Adding exercises in to warm ups/cool downs can give a player’s body the stimulus it needs to strengthen these areas.

 

Our recommended exercises/drills to add to sessions to target these areas are below:

 

Jumping & Landing

Teaching players not only to produce power on a jump but how to land effectively is essential. A Ferrari with no brakes is pretty useless!
Cueing players to ‘land soft’ and ‘cushion’ their landing is a great way of strengthening the hamstrings and stabilizer muscles around the knee and ankle.

This can also be performed bilaterally (two legs) and unilaterally (one leg).

 

Hop & Holds - https://youtu.be/kKaYW8rgQ_4

 

Dead Bug/Bracing Progressions

Working and strengthening the deep muscles of the core help to stabilize the spine and take unnecessary load off the lower back and hamstrings. Bracing variations are great ways of working this area.

Dead Bugs - https://youtu.be/x5njd9_1rlw

 

Hip & Hamstring Mobility

Common areas that players tend to suffer from muscle tightness are around the hips and the hamstrings. Adding mobility exercises in to warm-ups can help to improve mobility around these areas. There are loads of mobility drills that can be carried out but whichever players are doing they should be looking to make small improvements each time they do them. This will encourage greater movement at the joint gradually over time.

 

Banded Hip Mobility - https://youtu.be/Jf-tzJXaq7Y

 

 

Recovery Interventions

Giving players the knowledge of what recovery interventions you recommend is vital. Giving them the flexibility to then design/choose their own recovery protocols can be beneficial (have a read of our blog from Rhys Carr and what they do at Bristol City FC).

 

Some of our top recovery methods are:

 

Hydration

Dehydration = Decreased Performance

Hydration is key to help the body recover & provide the body with the fluid it has lost through sweat during games or training sessions. A general guideline for players is to aim to get over 2 litres of water per day.


Manual Therapy

Manual therapy such as massage will aid muscular recovery. You can either do this after the session on the same day or the day after. Foam rolling and trigger pointing can be great for players to carry out at home or in the gym to aid recovery.

 

SLEEP

Sufficient sleep will allow your body to adequately recover. Sleep deprivation has been linked to poor decision-making, low energy levels and unbalanced blood sugar. This often leads to direct effects on mood and poor food choices the following day(s). Encouraging players to target 8-10 hours of sleep around games can have big impacts on performance. Many players will struggle to switch off/wind down after games so getting players to practice breathing drills or meditation can help. Headspace is a good app for players to use to practice 10 minute guided meditation after games.

 

 

Positive Nutritional Habits
We realize that not every player is going to stick to nutrition plan, as many professionals don’t. However encouraging positive nutrition habits particularly around games to impact energy levels and recovery is key. Beers and a takeaway the evening after a game isn’t going to allow players to recover efficiently but unfortunately a lot of times this is beyond our control.
What we can encourage is what players consume the day of a game and the day leading up to a game.
 

Key considerations for players around game days are:

-Have they taken in enough food?

-Are they hydrated?

-Have they taken in enough protection (vegetables, good fats etc) foods?

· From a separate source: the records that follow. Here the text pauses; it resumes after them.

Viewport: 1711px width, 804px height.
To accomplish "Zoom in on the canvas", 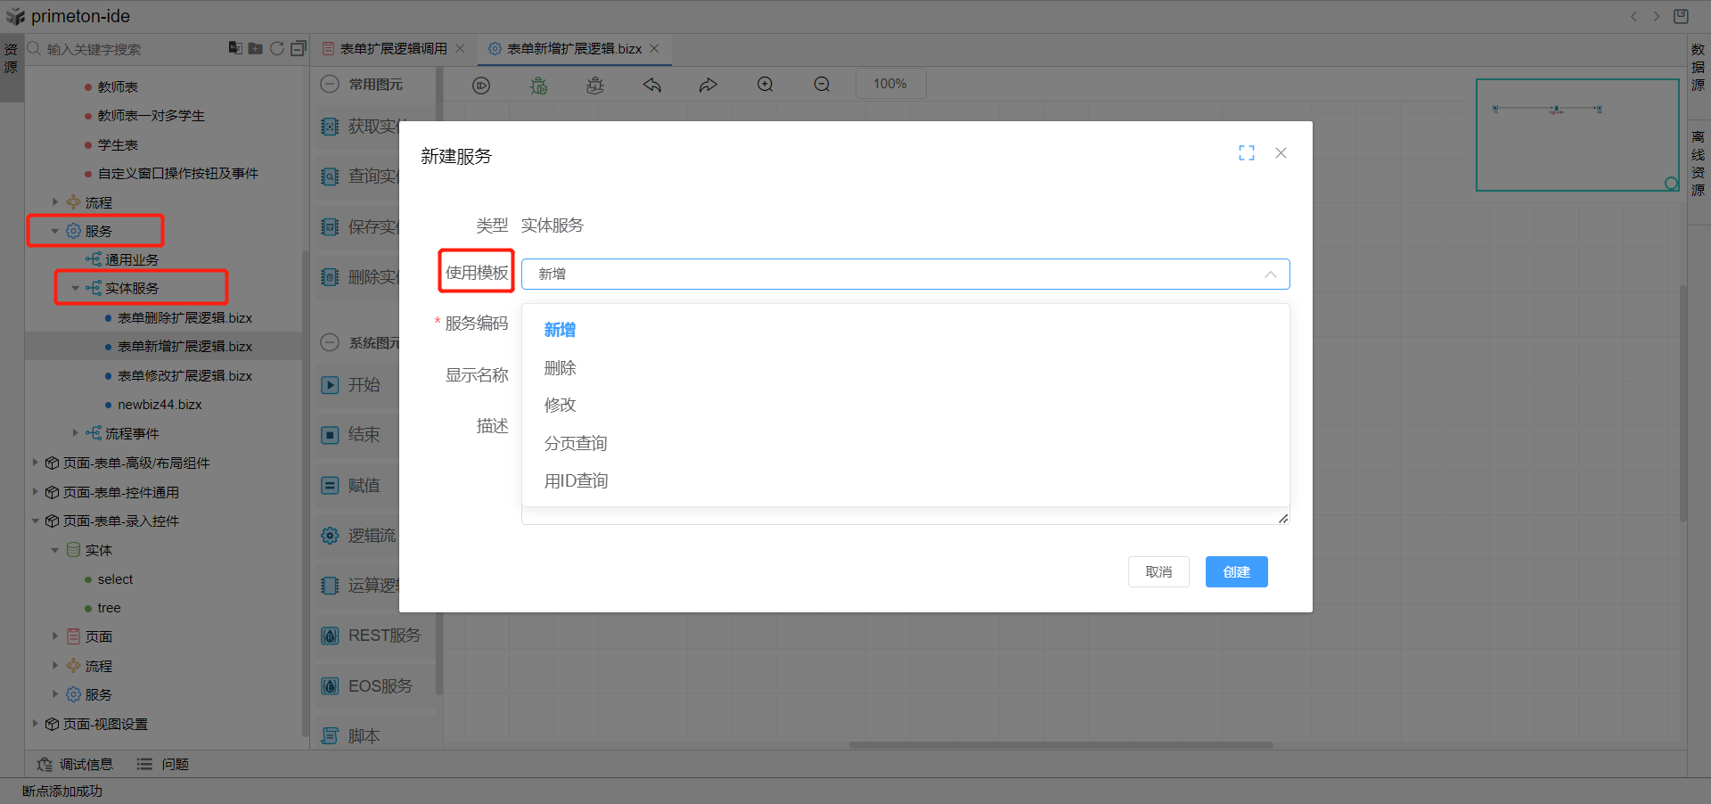I will [x=765, y=85].
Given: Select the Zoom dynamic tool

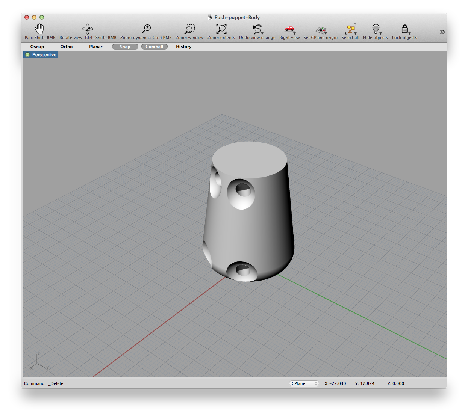Looking at the screenshot, I should (x=147, y=29).
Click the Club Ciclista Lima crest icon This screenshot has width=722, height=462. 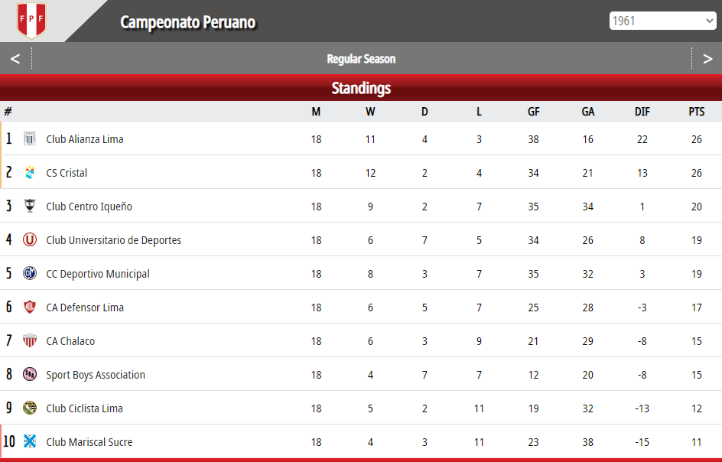[x=30, y=408]
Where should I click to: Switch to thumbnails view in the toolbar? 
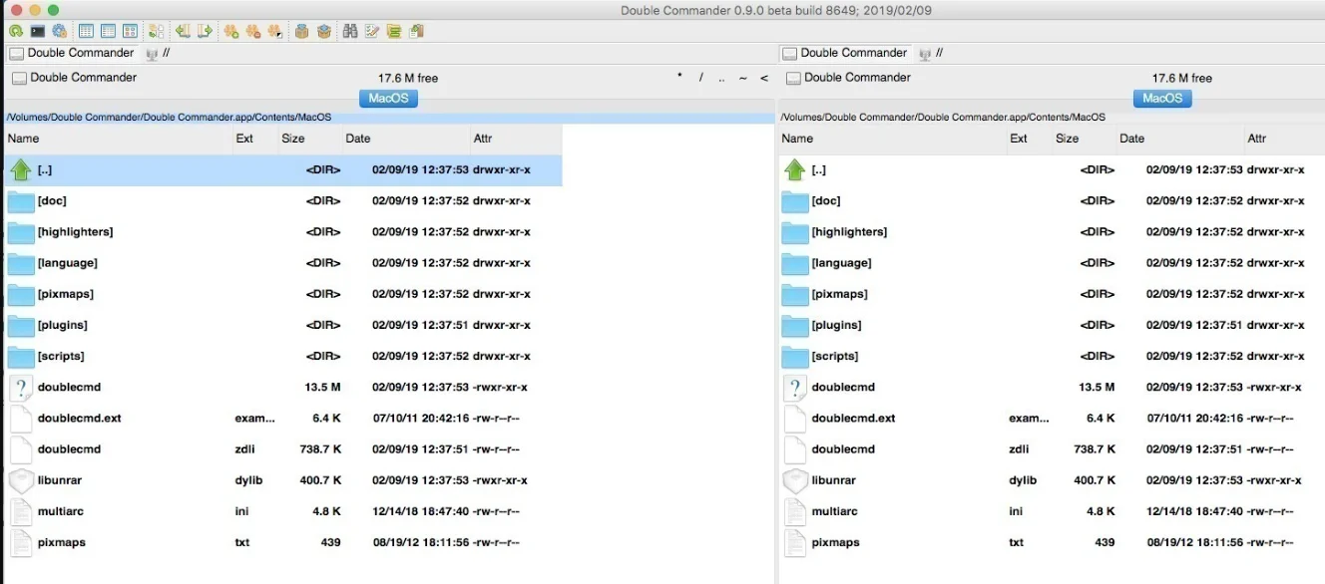click(131, 31)
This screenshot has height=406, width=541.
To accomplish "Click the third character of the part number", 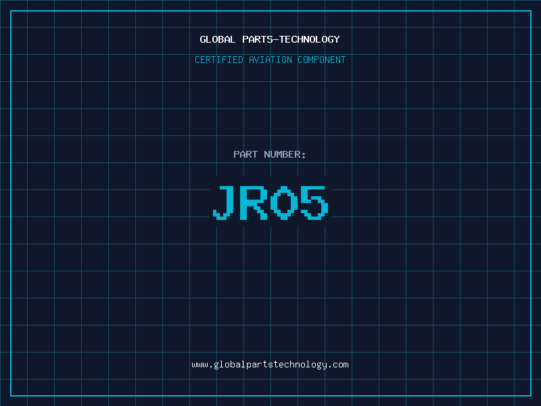I will point(285,202).
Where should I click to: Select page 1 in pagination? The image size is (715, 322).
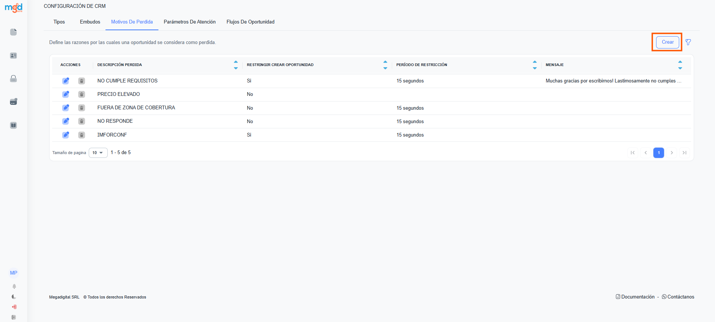[x=658, y=153]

-Have they taken in enough energy (carbohydrates) foods?

-Have they taken in enough repair (protein) foods?

-Are the majority of calories taken in from whole, single ingredient foods?

 

 

In summary there are plenty of areas we can manipulate for players at amateur and semi-professional clubs. Giving players the knowledge of what they should be doing is often the key. Whether they choose to do it or not is up to them. Carrying out these interventions will allow players to have better energy levels for games and ensure they recover more efficiently.